The Holometer uses twin laser interferometers to look for "holographic noise" in space-time, and will test whether the universe is a 2-D hologram.
The Holometer uses twin laser interferometers to look for "holographic noise" in space-time, and will test whether the universe is a 2-D hologram.

The U. S. Department of Energy’s Fermi National Accelerator Laboratory device called the Holometer began collecting data that may prove that the universe and space-time are a quantum system that is two-dimensional according to an Aug. 26, 2014, report at the Fermilab website. The experiments are based on holographic noise theory that was developed by Craig Hogan, director of Fermilab’s Center for Particle Astrophysics. No conclusions have been reached but the research may completely change how time and space are viewed.

Space is a physical reality. Space can be considered as distance. Time is a construct that only has relevance to a particular distance. A day on Earth is the distance that a given point on Earth revolves to that same point. Time and distance are not capable of being separated. Space-time theory attempts to combine space and time into a continuum that incorporates all the known aspects of both quantities. If you are confused do not worry, even Einstein did not get this absolutely right.

The Fermilab experiments are based on the idea that space-time can be quantified into a single particle that obeys the known laws of quantum mechanics. The smallest particle of space is 10 trillion, trillion times smaller than an atom. Quantum mechanics as we presently know it dictates that space would have to be two-dimensional at the smallest particle level.
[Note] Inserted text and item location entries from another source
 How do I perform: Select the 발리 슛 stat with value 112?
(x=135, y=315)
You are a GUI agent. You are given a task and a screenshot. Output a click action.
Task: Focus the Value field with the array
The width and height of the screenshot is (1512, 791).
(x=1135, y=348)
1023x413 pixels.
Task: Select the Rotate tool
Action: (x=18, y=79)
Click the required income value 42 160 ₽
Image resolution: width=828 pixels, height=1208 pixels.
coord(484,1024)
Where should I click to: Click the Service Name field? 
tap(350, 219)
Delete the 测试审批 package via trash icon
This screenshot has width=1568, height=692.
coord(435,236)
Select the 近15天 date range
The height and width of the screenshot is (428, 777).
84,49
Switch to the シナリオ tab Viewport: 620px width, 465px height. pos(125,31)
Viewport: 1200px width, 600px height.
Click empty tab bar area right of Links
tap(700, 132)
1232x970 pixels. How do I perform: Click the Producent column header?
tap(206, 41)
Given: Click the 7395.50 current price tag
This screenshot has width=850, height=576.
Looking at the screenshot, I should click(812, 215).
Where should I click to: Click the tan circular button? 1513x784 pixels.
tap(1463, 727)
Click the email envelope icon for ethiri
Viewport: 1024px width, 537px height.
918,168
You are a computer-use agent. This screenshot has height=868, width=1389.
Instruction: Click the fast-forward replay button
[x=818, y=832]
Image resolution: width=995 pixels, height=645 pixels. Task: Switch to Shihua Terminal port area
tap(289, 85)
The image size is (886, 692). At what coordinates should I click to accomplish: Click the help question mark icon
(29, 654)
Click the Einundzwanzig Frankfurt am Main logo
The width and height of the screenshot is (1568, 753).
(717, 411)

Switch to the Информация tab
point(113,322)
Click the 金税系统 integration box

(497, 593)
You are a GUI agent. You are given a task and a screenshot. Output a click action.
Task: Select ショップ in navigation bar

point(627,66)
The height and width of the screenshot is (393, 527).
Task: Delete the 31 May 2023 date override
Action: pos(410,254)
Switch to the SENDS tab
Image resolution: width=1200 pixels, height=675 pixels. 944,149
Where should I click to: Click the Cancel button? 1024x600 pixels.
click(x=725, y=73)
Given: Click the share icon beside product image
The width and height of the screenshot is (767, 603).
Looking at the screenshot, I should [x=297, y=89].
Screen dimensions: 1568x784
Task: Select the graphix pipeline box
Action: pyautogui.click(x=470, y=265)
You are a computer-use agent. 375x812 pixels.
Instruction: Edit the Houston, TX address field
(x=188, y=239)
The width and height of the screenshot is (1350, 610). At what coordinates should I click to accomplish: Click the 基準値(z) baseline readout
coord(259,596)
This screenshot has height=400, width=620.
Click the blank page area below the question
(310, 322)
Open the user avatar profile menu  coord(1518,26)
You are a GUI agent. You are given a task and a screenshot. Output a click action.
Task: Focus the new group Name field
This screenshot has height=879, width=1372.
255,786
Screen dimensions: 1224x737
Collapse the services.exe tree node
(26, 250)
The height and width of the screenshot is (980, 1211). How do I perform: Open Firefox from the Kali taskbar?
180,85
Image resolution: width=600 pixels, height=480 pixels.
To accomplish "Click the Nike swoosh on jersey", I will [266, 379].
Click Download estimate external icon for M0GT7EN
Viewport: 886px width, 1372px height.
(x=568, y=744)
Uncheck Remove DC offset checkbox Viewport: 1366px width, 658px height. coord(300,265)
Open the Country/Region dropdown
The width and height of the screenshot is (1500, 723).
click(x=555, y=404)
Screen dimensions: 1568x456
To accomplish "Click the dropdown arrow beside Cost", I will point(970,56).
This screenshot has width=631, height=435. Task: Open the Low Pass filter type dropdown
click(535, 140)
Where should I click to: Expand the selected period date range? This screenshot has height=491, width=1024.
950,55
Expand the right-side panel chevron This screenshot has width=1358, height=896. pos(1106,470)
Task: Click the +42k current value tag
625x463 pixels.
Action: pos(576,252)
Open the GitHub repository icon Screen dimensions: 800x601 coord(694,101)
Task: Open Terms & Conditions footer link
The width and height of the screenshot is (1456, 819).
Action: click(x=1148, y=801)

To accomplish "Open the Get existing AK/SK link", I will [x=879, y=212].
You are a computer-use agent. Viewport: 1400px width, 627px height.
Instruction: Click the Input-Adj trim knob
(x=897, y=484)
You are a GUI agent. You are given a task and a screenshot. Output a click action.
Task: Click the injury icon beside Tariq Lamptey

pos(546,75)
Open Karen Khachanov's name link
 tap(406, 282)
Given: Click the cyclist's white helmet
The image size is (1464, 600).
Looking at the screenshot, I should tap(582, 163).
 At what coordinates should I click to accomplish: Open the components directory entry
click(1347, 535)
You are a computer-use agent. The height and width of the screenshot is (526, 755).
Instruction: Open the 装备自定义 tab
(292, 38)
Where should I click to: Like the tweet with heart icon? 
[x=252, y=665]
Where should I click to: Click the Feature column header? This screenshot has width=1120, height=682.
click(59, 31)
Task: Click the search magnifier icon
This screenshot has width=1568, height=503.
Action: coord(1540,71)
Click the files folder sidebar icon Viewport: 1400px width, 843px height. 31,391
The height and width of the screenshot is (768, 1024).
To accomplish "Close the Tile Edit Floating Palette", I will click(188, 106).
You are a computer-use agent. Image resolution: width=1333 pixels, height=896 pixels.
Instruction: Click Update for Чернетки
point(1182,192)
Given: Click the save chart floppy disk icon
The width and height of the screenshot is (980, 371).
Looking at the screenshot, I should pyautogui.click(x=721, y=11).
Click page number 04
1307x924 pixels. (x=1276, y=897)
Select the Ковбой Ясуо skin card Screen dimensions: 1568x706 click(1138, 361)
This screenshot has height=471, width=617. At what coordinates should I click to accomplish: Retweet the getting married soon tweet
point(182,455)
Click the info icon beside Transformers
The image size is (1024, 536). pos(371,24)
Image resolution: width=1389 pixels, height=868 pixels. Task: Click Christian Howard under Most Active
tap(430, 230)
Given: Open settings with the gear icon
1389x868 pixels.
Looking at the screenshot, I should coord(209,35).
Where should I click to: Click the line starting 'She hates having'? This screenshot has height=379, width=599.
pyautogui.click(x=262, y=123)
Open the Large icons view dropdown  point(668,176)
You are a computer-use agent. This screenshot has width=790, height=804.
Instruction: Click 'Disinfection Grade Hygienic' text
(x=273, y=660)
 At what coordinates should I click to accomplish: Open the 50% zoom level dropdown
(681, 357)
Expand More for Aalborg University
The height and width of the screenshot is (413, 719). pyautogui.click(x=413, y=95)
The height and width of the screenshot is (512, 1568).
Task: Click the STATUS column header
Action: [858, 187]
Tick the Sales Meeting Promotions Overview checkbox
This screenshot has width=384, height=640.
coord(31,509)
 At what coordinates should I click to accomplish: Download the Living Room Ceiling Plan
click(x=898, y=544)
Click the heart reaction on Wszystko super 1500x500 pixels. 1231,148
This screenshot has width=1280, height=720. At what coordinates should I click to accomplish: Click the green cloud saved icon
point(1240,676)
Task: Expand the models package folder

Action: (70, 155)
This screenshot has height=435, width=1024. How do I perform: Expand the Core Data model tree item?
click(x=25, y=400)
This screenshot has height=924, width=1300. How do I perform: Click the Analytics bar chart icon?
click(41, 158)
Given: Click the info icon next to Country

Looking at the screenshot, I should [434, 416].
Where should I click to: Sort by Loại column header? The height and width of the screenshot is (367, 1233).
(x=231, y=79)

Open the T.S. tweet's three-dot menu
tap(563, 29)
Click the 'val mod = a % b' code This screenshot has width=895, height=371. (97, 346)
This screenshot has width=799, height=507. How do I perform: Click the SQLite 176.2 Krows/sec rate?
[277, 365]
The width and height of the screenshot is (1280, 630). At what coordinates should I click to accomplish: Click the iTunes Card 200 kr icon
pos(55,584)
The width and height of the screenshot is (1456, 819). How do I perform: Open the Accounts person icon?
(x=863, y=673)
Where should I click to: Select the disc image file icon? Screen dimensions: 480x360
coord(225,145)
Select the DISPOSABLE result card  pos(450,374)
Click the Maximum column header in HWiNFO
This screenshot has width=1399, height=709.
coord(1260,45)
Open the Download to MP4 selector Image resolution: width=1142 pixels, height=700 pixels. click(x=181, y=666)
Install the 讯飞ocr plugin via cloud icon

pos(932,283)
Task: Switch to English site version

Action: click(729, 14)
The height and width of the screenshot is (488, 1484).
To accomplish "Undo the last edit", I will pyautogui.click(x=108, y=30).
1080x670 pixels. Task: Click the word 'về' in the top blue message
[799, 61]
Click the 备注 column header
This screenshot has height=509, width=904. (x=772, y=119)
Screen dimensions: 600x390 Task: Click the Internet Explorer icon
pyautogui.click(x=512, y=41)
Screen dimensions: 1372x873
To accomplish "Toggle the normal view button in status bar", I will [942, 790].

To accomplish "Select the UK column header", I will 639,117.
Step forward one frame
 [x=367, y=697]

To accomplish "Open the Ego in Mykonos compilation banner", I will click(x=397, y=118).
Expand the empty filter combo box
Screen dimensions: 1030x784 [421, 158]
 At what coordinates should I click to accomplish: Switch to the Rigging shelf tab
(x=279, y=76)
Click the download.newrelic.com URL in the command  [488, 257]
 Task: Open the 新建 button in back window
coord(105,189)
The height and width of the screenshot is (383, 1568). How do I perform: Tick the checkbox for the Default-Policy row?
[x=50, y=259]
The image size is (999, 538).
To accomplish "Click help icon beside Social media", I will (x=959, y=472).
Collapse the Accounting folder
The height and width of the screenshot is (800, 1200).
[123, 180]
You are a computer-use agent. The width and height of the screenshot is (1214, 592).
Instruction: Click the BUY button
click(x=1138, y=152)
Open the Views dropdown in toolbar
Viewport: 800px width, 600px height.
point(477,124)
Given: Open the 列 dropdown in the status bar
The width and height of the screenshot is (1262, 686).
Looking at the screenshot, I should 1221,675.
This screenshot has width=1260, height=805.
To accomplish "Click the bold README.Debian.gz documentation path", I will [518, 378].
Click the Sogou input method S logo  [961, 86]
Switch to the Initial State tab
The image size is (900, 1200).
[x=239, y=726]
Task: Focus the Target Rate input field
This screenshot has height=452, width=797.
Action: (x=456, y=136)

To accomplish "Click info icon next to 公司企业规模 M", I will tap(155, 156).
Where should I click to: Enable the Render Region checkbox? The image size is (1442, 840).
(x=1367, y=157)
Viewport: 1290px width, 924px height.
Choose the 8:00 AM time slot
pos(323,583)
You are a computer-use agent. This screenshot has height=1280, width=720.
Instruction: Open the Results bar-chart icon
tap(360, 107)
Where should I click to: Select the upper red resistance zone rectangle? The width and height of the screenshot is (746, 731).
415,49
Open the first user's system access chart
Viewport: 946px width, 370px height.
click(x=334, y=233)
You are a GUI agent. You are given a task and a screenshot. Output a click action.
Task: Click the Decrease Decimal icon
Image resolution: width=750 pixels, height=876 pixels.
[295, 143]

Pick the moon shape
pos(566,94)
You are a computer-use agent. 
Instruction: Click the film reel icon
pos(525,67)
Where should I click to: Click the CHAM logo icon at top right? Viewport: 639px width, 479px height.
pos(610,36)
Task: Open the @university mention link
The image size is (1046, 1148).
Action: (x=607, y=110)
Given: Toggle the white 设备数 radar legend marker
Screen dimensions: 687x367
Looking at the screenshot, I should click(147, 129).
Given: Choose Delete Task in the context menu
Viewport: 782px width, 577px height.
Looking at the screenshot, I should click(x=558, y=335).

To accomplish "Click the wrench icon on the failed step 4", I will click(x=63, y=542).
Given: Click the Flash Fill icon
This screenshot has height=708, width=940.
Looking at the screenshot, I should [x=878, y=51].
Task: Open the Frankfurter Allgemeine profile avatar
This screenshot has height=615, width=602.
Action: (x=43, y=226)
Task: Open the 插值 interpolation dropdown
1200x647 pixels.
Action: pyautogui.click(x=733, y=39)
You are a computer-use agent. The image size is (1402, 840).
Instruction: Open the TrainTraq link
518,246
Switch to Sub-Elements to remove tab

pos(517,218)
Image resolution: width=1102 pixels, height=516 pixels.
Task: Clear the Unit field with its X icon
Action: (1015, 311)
The Holometer consists of two interferometers placed close to one another. Each interferometer sends a one-kilowatt laser beam to a beam splitter. The two laser beams are returned to the beam splitter after traveling about 40 feet and recombined. Even the most minuscule change in the laser frequency is detectable. The researchers are looking for frequencies of vibration that are so much higher than any other vibrations that anything that may produce interference is considered to be minimal. Detection of any change would indicate the discovery of at least one of the basic elements or particles that compose space-time.

The experiment will collect data for the next year. The results if any particles are detected may show that the universe is composed of two-dimensional particles at the smallest level. The results could explain how the limits of light speed could be overcome for very long-distance space travel. The behavior of space and matter at the event-horizon of black holes may also be explained. Sheldon Cooper should really be this smart.